You can complete traditional weight workouts like bicep curls, tricep extensions, front raises, and overhead presses with water bottles. If you feel like a water bottle is too light for your body, you can move onto slightly heavier weights that are comfortable for your body.
3. Wall Pushups
Pushups are one of the best ways to increase your strength, but the heavy weight on the arms can become too much for older adults. If you want to complete a pushup, it’s best to participate in a modified version – the wall pushup. This option still provides excellent weight training without as much stress on the body.

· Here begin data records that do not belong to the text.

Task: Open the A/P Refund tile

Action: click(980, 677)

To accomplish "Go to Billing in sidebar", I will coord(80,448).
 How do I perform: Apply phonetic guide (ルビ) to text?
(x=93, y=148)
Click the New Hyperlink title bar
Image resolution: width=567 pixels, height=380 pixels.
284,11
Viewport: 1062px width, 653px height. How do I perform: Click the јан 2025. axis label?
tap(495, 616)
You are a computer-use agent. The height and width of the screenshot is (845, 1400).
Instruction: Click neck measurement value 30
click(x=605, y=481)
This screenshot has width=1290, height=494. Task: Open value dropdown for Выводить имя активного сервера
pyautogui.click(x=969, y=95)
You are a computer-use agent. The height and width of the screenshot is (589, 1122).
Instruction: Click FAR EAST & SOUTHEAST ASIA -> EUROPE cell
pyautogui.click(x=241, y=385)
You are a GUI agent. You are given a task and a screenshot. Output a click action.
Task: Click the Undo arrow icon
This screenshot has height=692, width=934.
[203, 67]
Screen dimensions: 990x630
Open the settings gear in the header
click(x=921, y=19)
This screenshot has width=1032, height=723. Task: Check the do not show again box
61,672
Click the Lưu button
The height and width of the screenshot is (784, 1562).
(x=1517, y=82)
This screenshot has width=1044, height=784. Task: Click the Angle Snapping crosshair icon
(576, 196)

Wall push-ups target your chest, arms, back, and shoulders. All you need to do is stand at an arm’s length away from the wall, palms out on the wall, and then bend and sink into the wall like a traditional pushup selection.
4. Toe Taps
One of the best chair exercises for seniors is toe taps, which can happen while sitting in a chair. They focus on the lower body muscles, which will benefit seniors who need strength in their legs to get from one location to another. They will bring strength to your core, better the rotation of your body, and provide balance and flexibility.
All you need to perform a toe tap is yourself and a solid chair that won’t flex or bend while you are in motion. Sit in the chair and stretch your legs far in front of you with your heels on the ground. Then, switch between toe-tapping and heel-tapping and ensure your toes hit the ground.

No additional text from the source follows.